- [EXTRACTED TEXT]:
Before performing the mutations screening, a “pre-analytic” slide corresponding to an extra FFPE slide from N+ and/or M+ lieberkhunian colorectal adenocarcinomas was systematically prepared for hematoxylin-eosin stain in order to assess the tumor nuclei content by a pathologist to ensure the presence of tumor cells in the analyzed samples and identify the tumor contingent to be studied molecularly. The technique used is Idylla TM from Biocartis. The Idylla platform is a fully cartridge-based automated molecular PCR platform: multiplex real-time PCR, which uses microfluidics processing with all reagents on-board. It combines 2 technologies: real-time PCR and a new technology called PlexPrimes/PlexZymes. The steps integrated in the cartridge are as follow:

Liquefaction: Homogenization of solid samples using chemical reagents, enzymes, by heating and use of high intensity focused ultrasound (HIFU).

Cell lysis: Destruction of cells containing the nucleic acids to be analysed using chemical reagents, enzymes, by heating and HIFU.

DNA/RNA Extraction: Filtration of the lysed sample then silicate extraction, purification, and concentration of nucleic acids.

Real-Time PCR Amplification and Detection: Real-time amplification in five individually controlled PCR chambers, each containing 25μl of eluate.

a) Primer/probe mixes and enzymes are detected in all PCR chambers, including the primer/probe mix to detect/amplify a sample processing control (for example endogenous control).

b) Detection of 6 different fluorophores per PCR chamber, allowing identification of up to 30 different molecular targets in standard mode in each Cartridge which will be subsequently inserted into the Idylla TM system. We used two different cartridges for this study. Idylla KRAS mutation test detects 21 mutations on the KRAS gene (exons 2, 3 and 4) and the Idylla NRAS-BRAF mutation test detects 18 mutations on the NRAS gene (exons 2, 3 and 4) and 5 on the BRAF gene (exon 15). Briefly, FFPE tissue section was “sandwiched” in filter papers and introduced in the cartridge according to manufacturer’s protocol. The tissue area of the FFPE specimen should minimally be 50 mm2 when 5 μm FFPE tissue sections are used or 25 mm2 when 10 μm FFPE tissue sections are used. If tissue area with one section is less than required, multiple FFPE tissue sections will be employed. All samples in this study have been run in accordance with the manufacturer’s recommendations. After 130 min for Idylla KRAS mutation test and 110 min for Idylla NRAS-BRAF mutation test, final reports were directly available on the Idylla console.

3 Kinds of results are possible:

a) “No mutation detected”

b) “Mutation detected in KRAS (or NRAS or BRAF) indicating the codon mutated and the nature of base change.

c) “Invalid result”.

For “invalid result” in KRAS test, we made the choice to perform a new test (using another cartridge) for the same sample to avoid any risk of bad manipulation.

- [PROVIDED DATA]:
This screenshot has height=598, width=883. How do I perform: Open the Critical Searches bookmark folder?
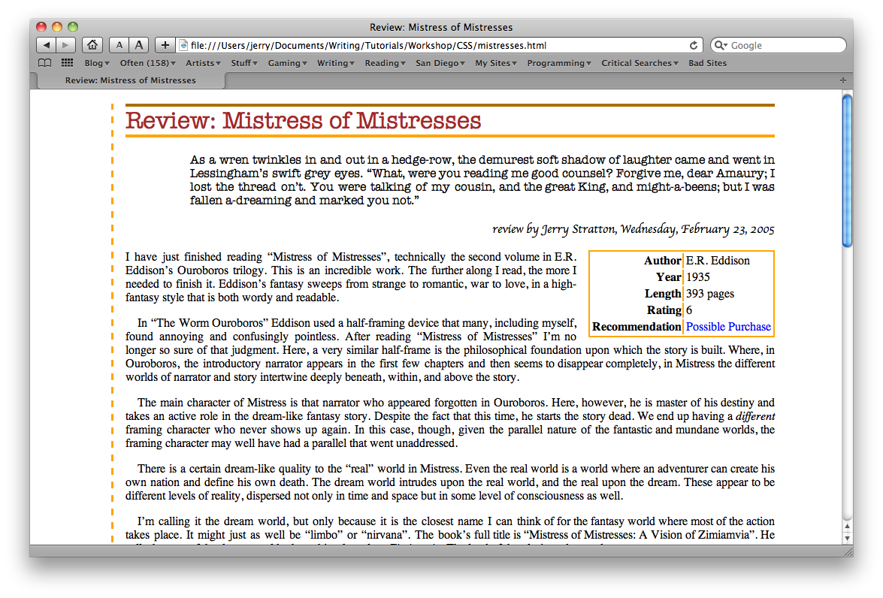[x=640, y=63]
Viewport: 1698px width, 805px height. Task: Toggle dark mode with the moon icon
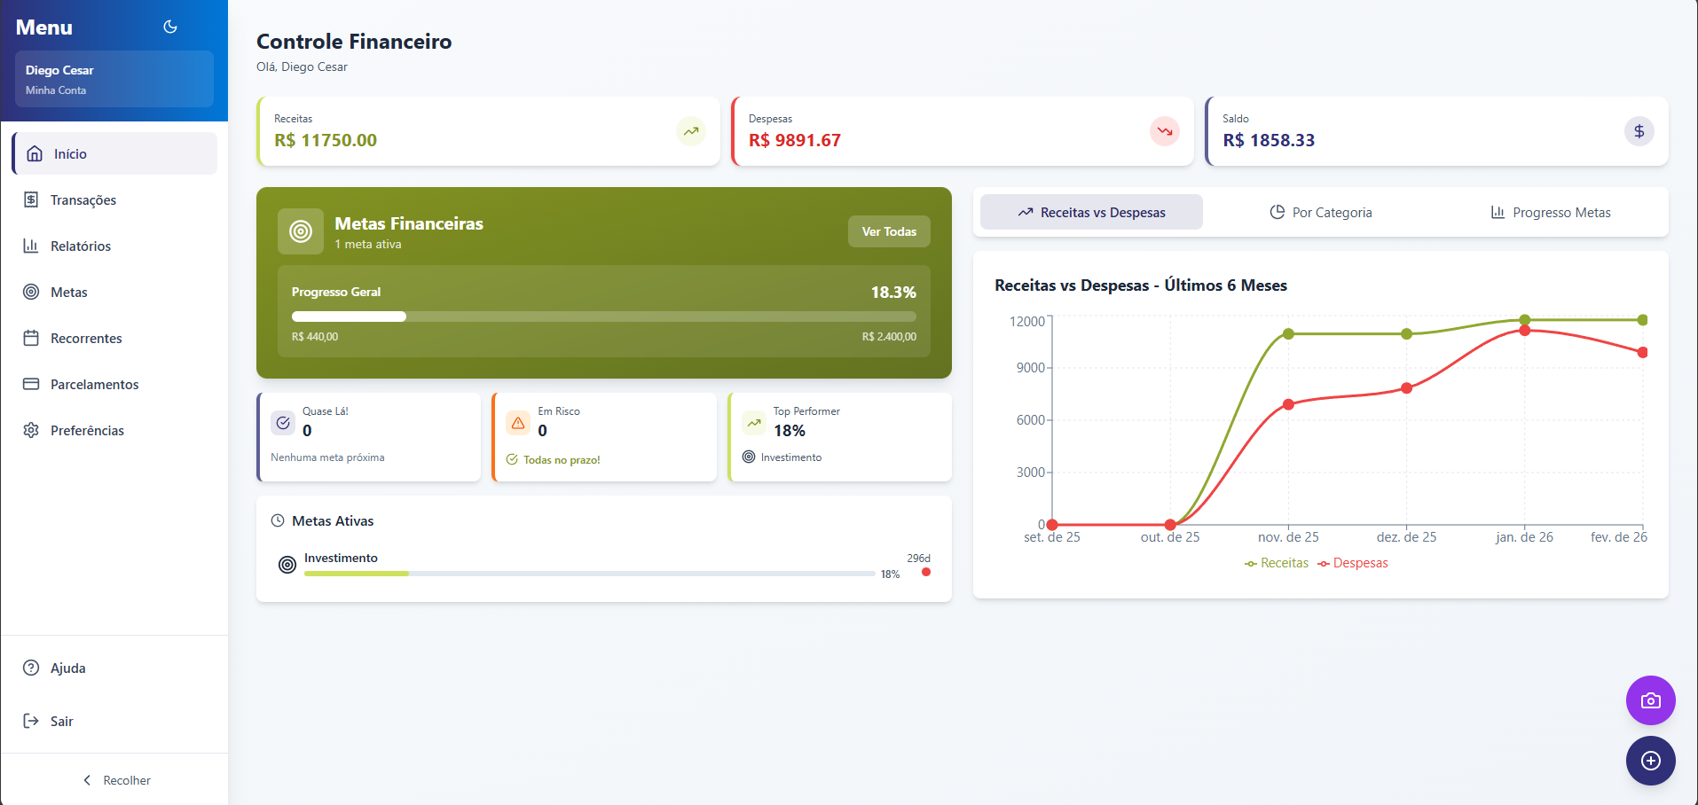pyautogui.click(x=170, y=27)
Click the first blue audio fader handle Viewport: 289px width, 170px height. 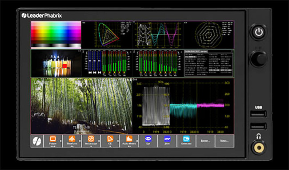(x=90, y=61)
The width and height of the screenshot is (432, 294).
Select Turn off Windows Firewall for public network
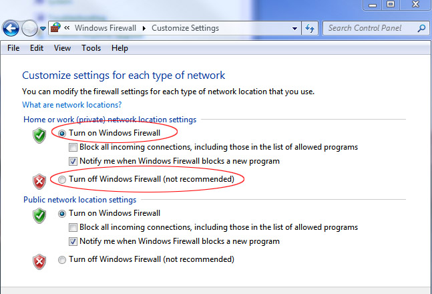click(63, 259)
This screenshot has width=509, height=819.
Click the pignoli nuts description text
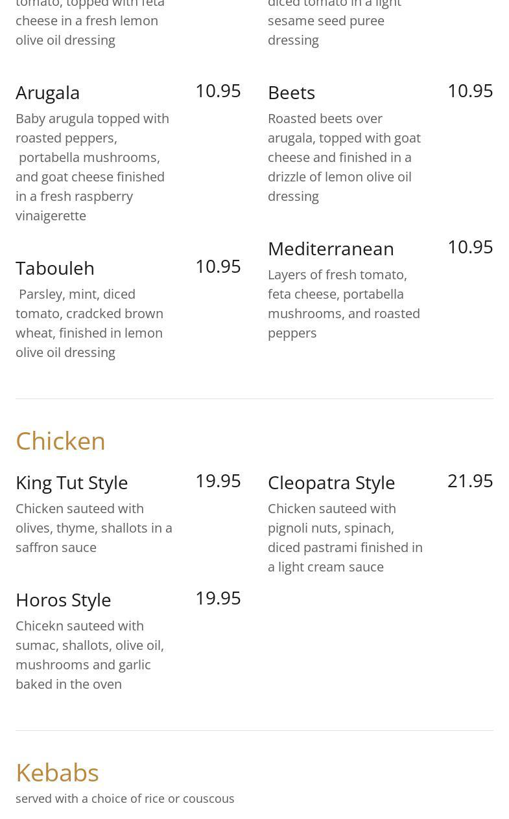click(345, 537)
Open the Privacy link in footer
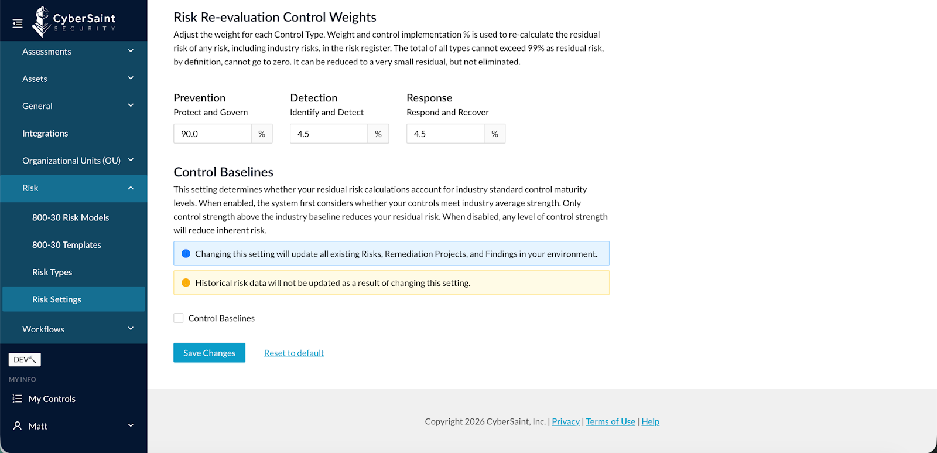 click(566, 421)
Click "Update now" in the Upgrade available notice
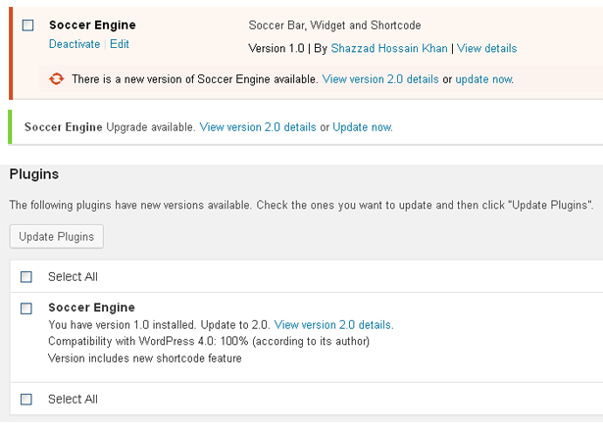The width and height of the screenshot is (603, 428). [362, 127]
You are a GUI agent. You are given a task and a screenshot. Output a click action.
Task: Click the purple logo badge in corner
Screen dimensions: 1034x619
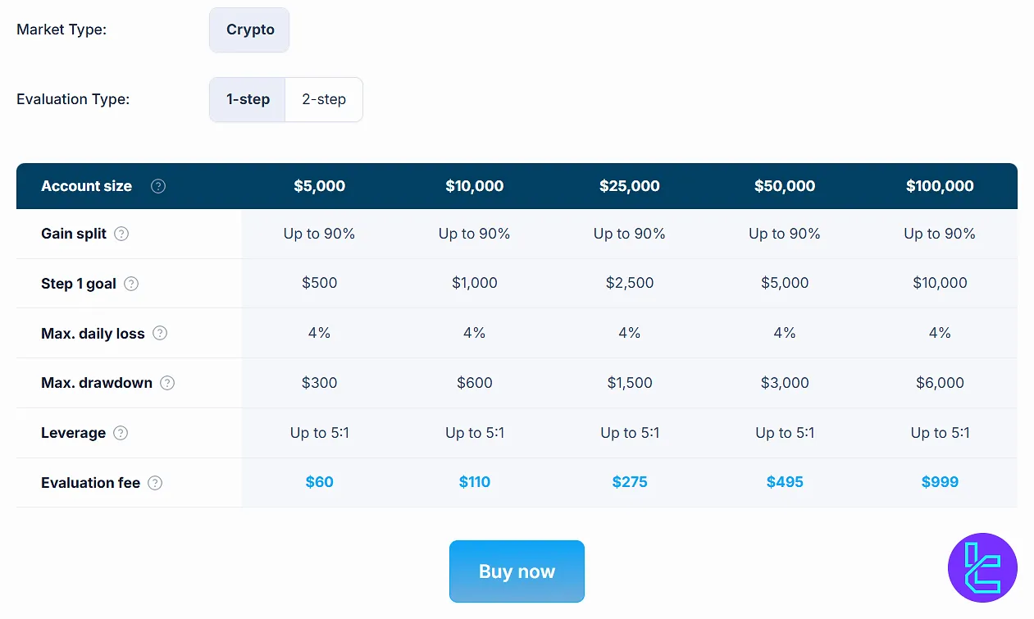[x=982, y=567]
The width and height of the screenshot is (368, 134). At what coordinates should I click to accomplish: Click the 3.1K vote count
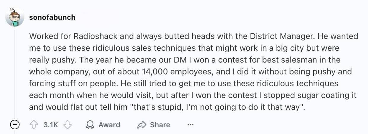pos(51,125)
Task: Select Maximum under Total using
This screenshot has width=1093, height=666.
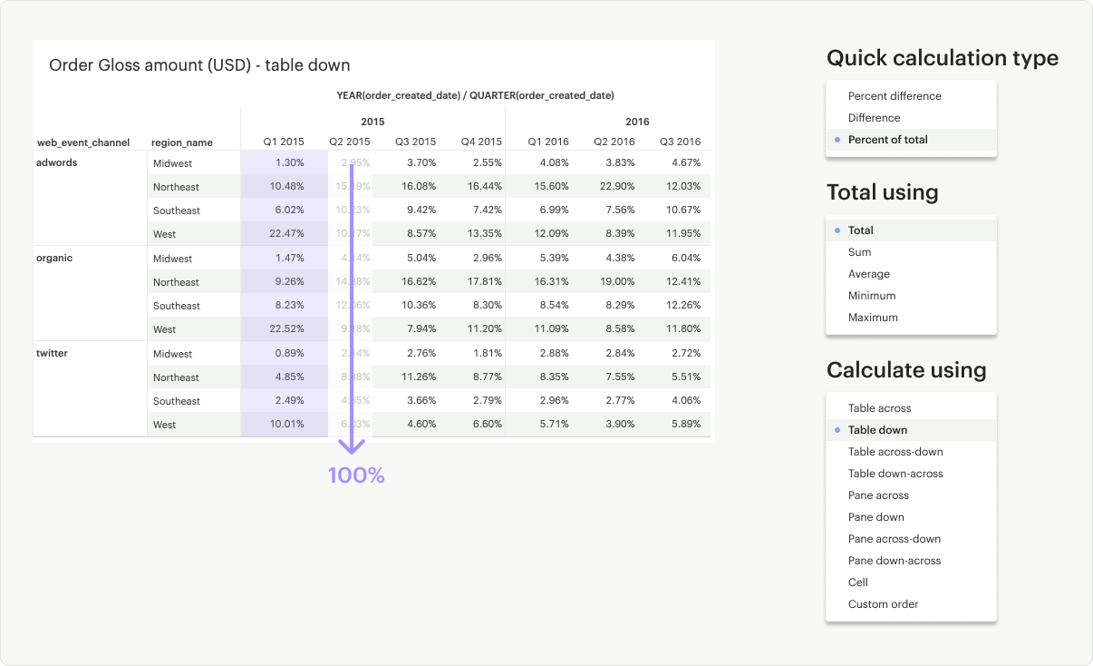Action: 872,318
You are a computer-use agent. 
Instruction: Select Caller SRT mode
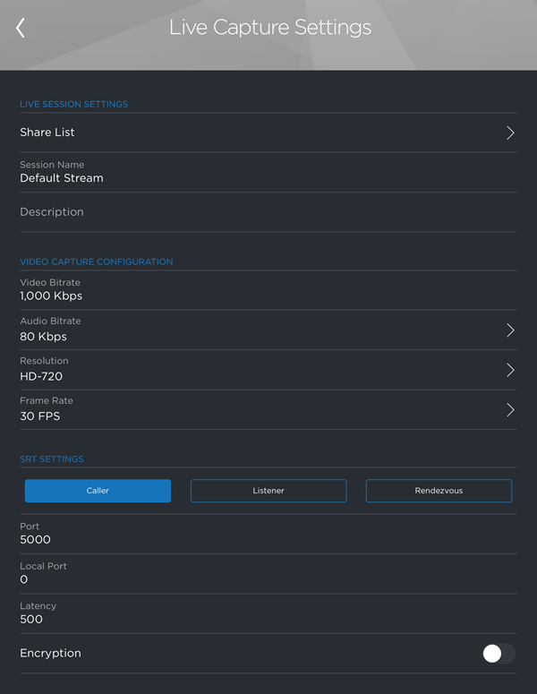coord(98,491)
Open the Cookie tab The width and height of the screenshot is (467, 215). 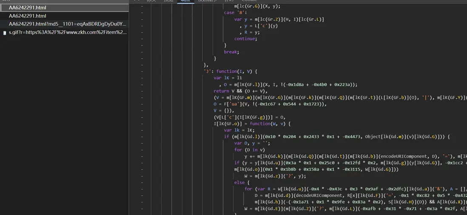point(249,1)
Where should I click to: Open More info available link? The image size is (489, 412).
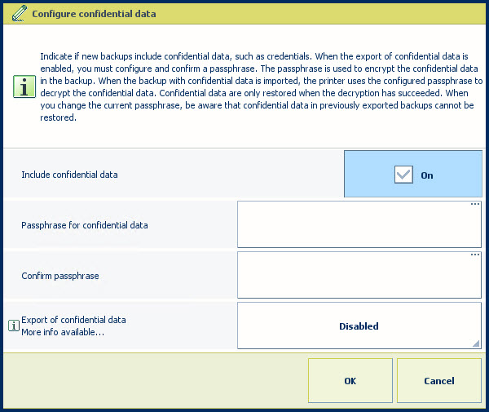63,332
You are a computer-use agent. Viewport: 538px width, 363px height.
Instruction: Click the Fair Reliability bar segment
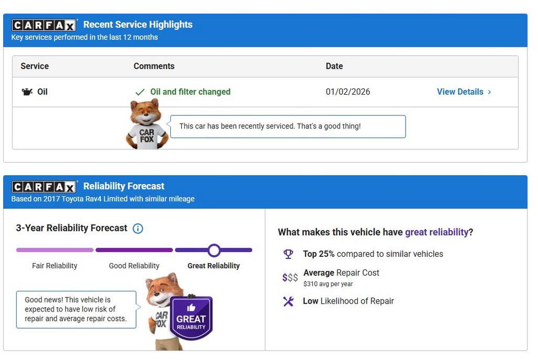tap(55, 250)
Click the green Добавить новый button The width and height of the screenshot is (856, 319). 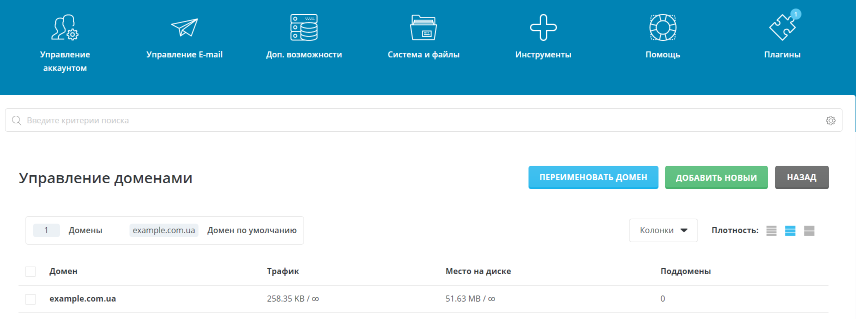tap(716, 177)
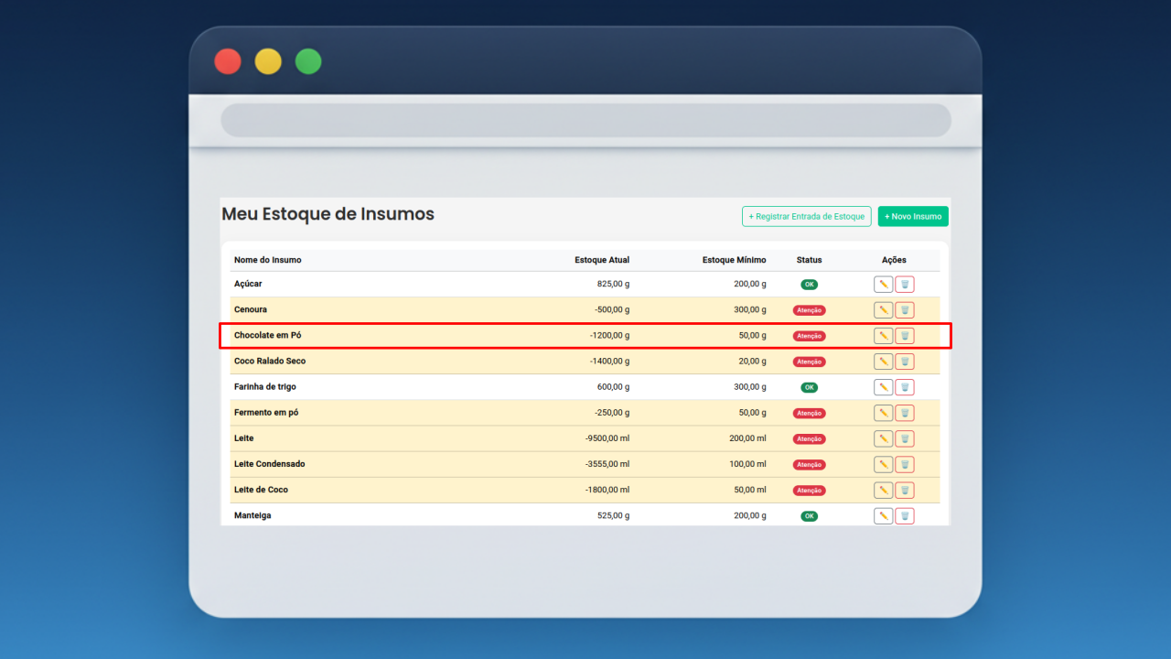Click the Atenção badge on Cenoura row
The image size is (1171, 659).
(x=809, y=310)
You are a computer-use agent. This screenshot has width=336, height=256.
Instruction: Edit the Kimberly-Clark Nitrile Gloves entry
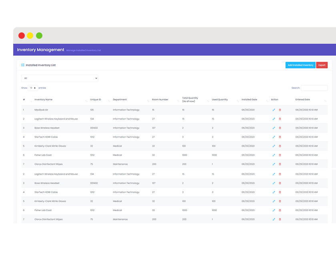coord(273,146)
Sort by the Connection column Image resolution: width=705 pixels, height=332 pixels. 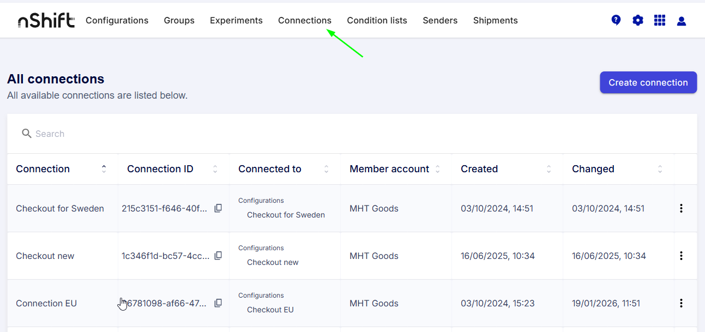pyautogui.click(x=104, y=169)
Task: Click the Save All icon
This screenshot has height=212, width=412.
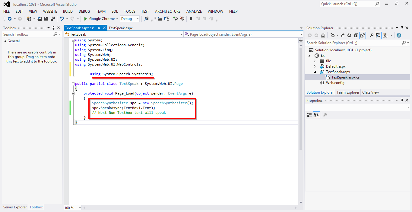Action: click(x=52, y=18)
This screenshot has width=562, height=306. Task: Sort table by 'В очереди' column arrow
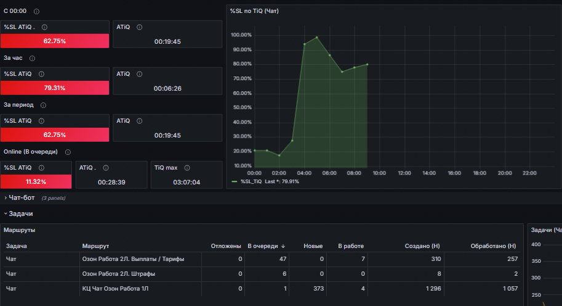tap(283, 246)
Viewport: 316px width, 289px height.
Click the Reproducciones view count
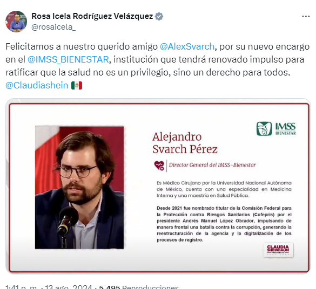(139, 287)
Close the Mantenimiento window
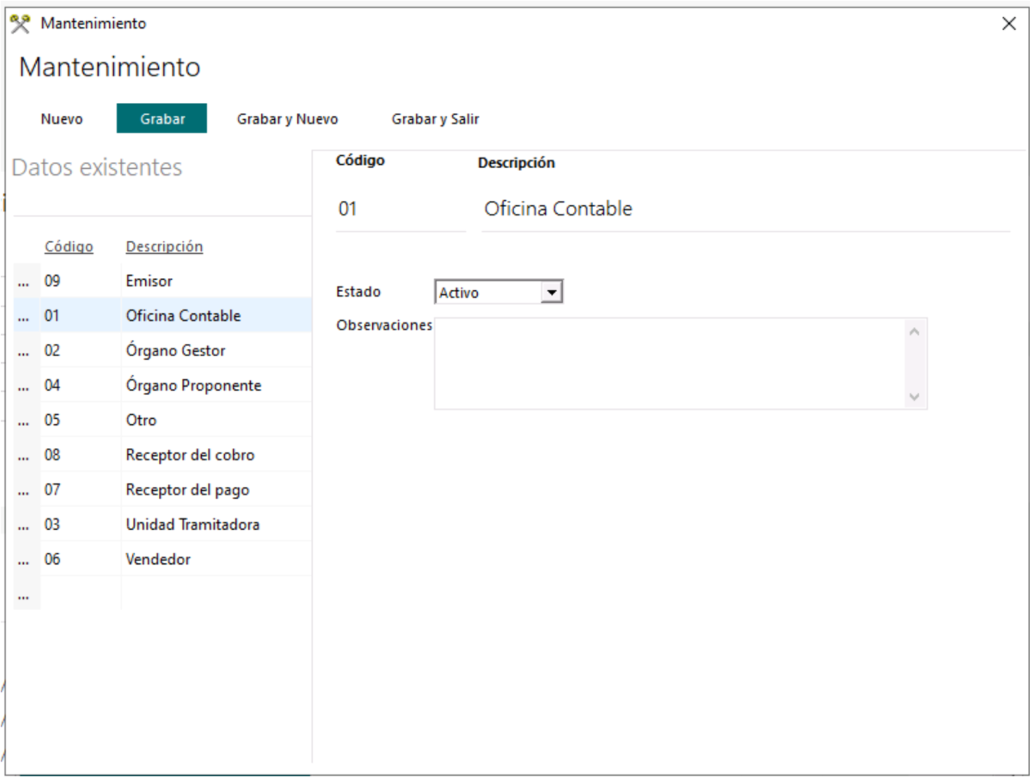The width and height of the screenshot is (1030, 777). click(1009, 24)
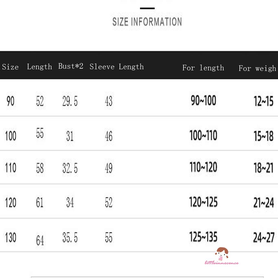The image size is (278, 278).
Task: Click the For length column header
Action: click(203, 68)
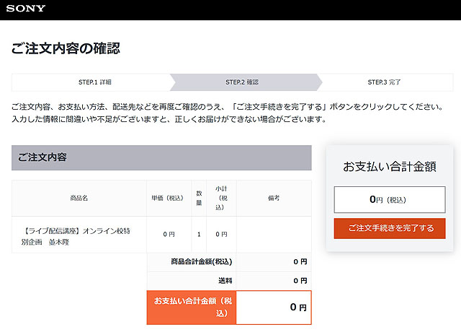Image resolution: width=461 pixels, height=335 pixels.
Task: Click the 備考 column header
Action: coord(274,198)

- [TASK BRIEF]:
Can you continue the methods description of Idylla mutation testing in colorectal adenocarcinoma, picking up right after its last sentence?

- [RESPONSE BELOW]:
Then, for « invalid » or « mutated » results, the process was stopped, and no further test was assessed. For samples with no KRAS mutation detected, an Idylla NRAS-BRAF mutation test was performed following the same conditions.

Statistical Analysis

All statistical analyses were performed using SPSS software, version 20. Associations between KRAS mutation status and clinicopathological parameters were tested with the chi-square (χ2) test. A probability (p) value of less than 0.05 was considered as statistically significant.

Clinical Characteristics

Among our 119 CRC patients, more than a half were male (59%, 70/119) versus 41% (49/119) of female. The mean age was of 58 years old, ranging from 27 to 83 years old.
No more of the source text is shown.